I’m not really sure why Cook does indeed come out to have questions asked, you’ll have to ask him if you get the chance. But I’m completely positive that he’s prepared extensively to be completely evasive when he gets asked flat out about Apple’s plans for future products. It’s no secret that Apple, at least currently, feels that operational mystery is the best way to maximize the impact and popularity of its products. Whether this is still a viable strategy is a debate for another time. But still, you have to know that and you know that any interviewer knows that.
I was in the room listening to Cook as he spoke and as I read some of the reactions I mentioned above, a very ready response question presented itself:
What if we’re asking Tim Cook the wrong questions?
I don’t mean to imply here that Walt and Kara aren’t excellent interviewers, because they are. Check out the Elon Musk interview for a great example of what they can do with an exciting subject. They made him announce the Tesla Supercharger expansion 12+ hours early for goodness sake! The whole session is really good.
But these days they’re almost beholden to ask the ‘what’s next’ questions that everyone expects every year. If they don’t ask them, everyone will complain about them not doing so, and yet everyone complains when the same questions get the same non-answers. It’s got to be a tough position to be in. But my feeling on this, and I think that it’s shared by people both inside and outside of Apple, is that it’s time to start asking him better stuff.
The result of this can be seen in a series of videos from Cook’s visit to the Duke Fuqua School of Business that he filmed in April but were released just this week. The clips are a must watch. Cook talks about what he wants in employees, how to lead, how to collaborate and touches on several other great topics. There’s very little Apple specific stuff, though he mentions the company, but there’s a bunch of really interesting philosophical and tactical information that I’ve never heard him speak about anywhere else.
And this is exactly what I’d love anyone who gets a chance to ask Cook questions do. Ask questions about philosophy and culture at Apple, not ‘when are you going to make a TV?’ Unsurprisingly, some great questions were asked by the audience, who (mostly) seemed content to avoid gotcha inquiries. Nilay Patel at the Verge asked a great question of Cook about standards essential patents, a topic which reared its head yet again just yesterday for Apple. There was value there, but there could have been so much more.

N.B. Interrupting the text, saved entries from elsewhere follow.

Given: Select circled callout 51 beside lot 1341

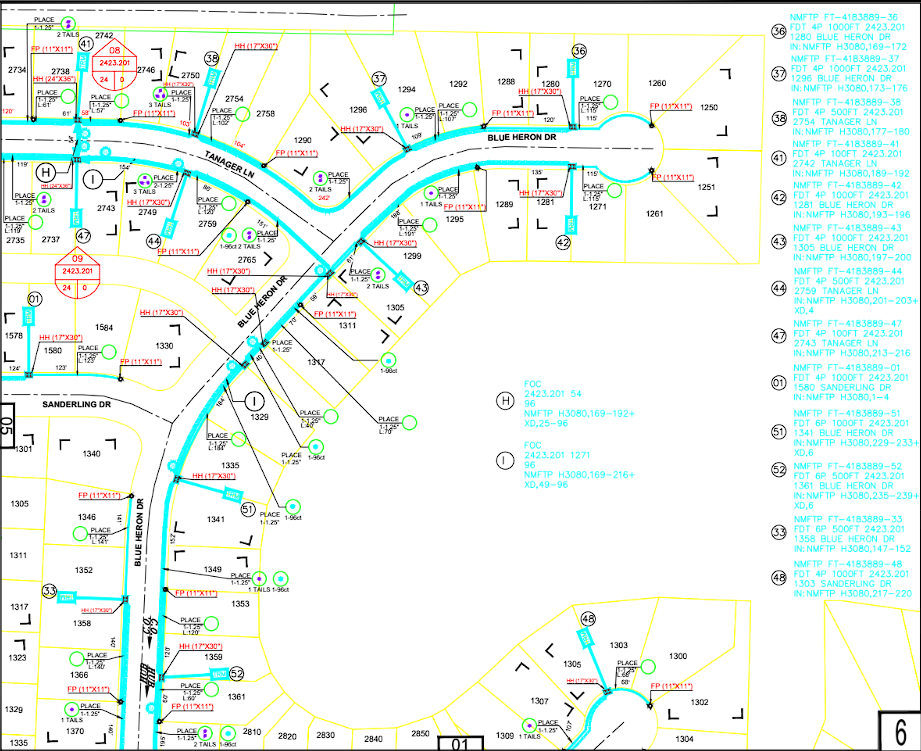Looking at the screenshot, I should pos(248,509).
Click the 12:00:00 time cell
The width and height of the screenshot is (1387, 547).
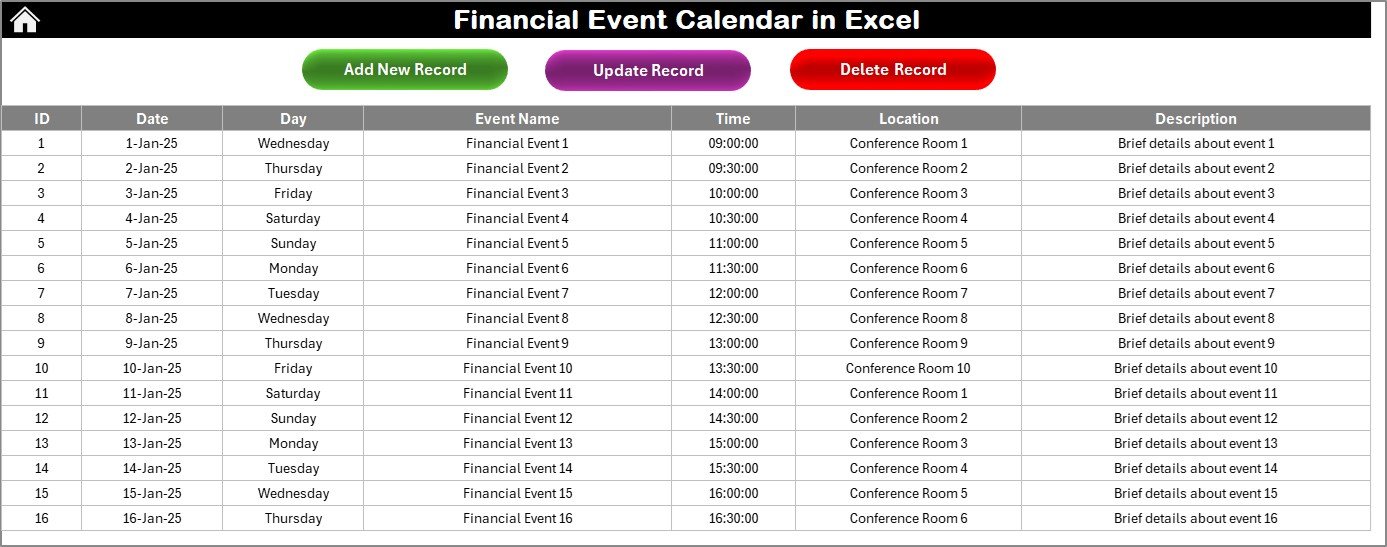click(733, 293)
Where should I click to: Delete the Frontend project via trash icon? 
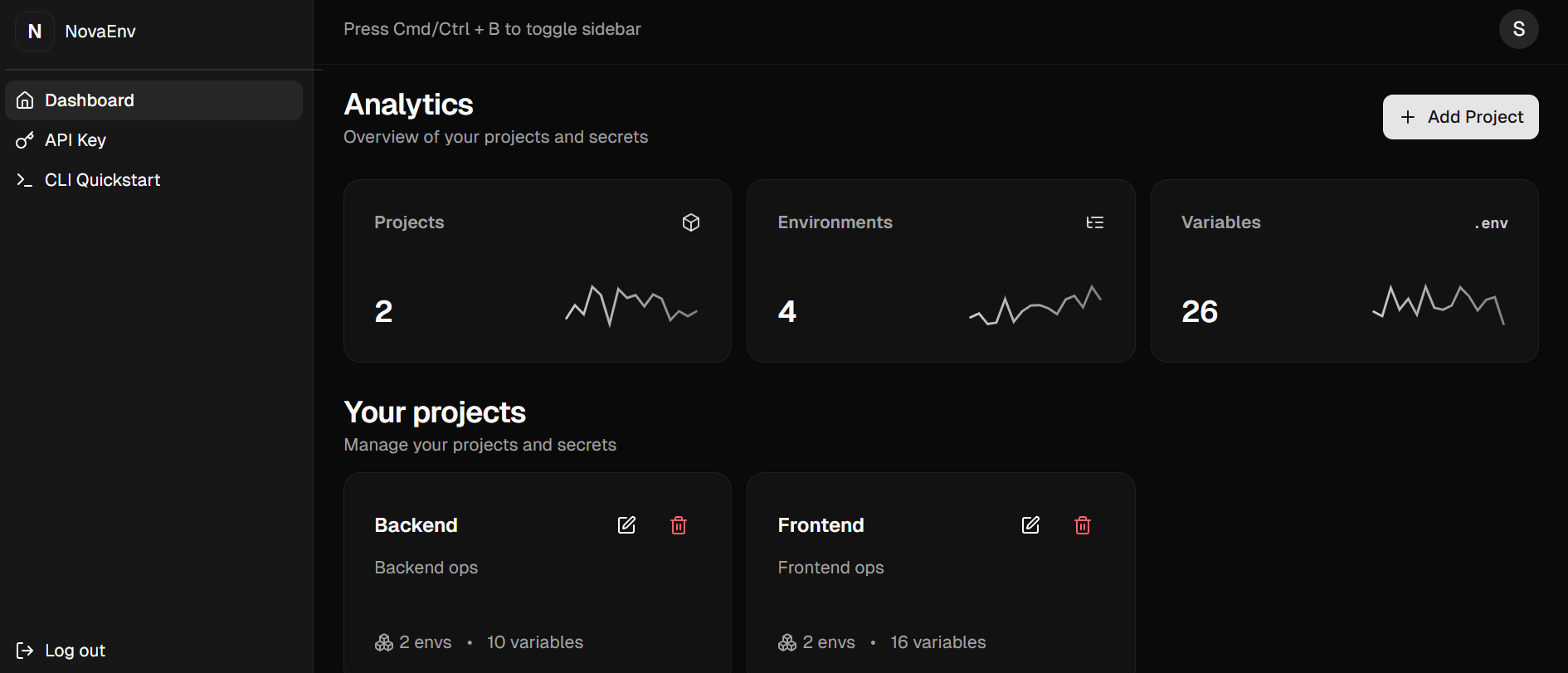[1083, 525]

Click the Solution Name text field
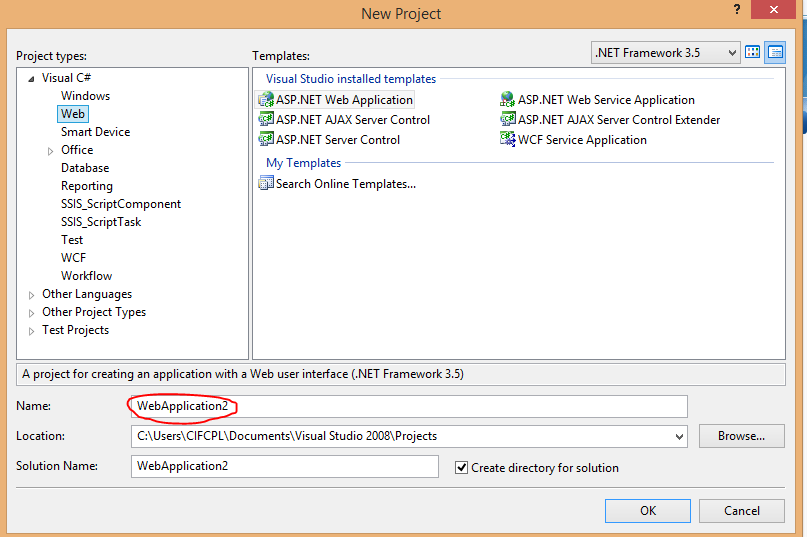pos(284,467)
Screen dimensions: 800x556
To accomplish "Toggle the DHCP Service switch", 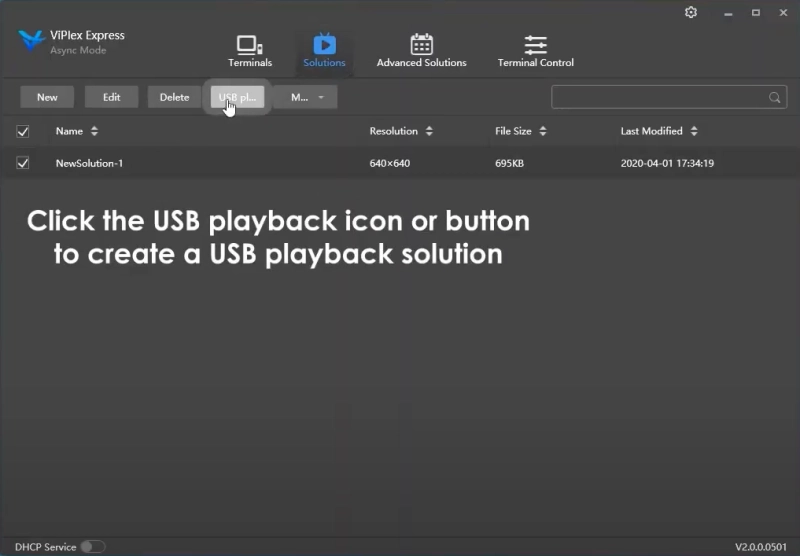I will tap(92, 547).
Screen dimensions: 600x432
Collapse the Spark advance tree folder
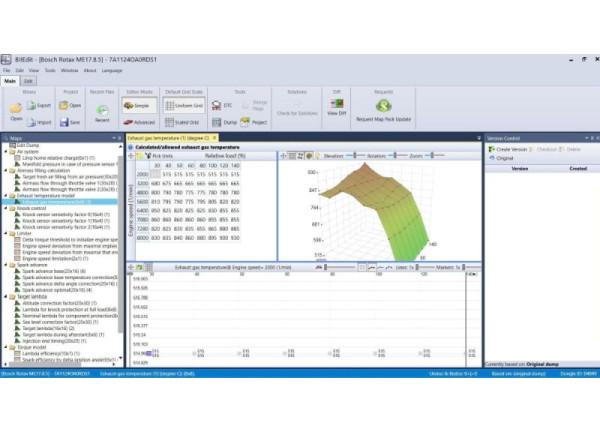(5, 267)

I had some bad luck asking questions at D, as I was left standing at the mic as the next person up for both Cook and Musk when the question period ended. But I would have loved to hear the answer to what I was going to ask.
Specifically, I wanted to know whether he had any thoughts about employee retention. Apple has always been a company that looks for ‘A’ players, and those people have so many more options now with the relative accessibility of funding. It’s much easier to start a company and it seems like the kind of people that Apple like to have are people that could very well launch their own product. Apple has always been a place that holds allure for engineers and designers because they’re able to work on highly polished products that actually ship and that millions of people actually use. How do you continue to maintain that allure, attract those people and then retain them?
It’s a question that I think is integral to Apple’s future success and perhaps I would have just been shuffled off like some of the others, but perhaps not. If I was Tim Cook, I think I’d love to answer some questions that the interviewers didn’t already know I couldn’t answer.
P.S. I would have asked Elon about batteries, because I think he’s probably thought quite a bit about those, and it’s the number one problem that we have to solve before our portable computers can reach their full potential.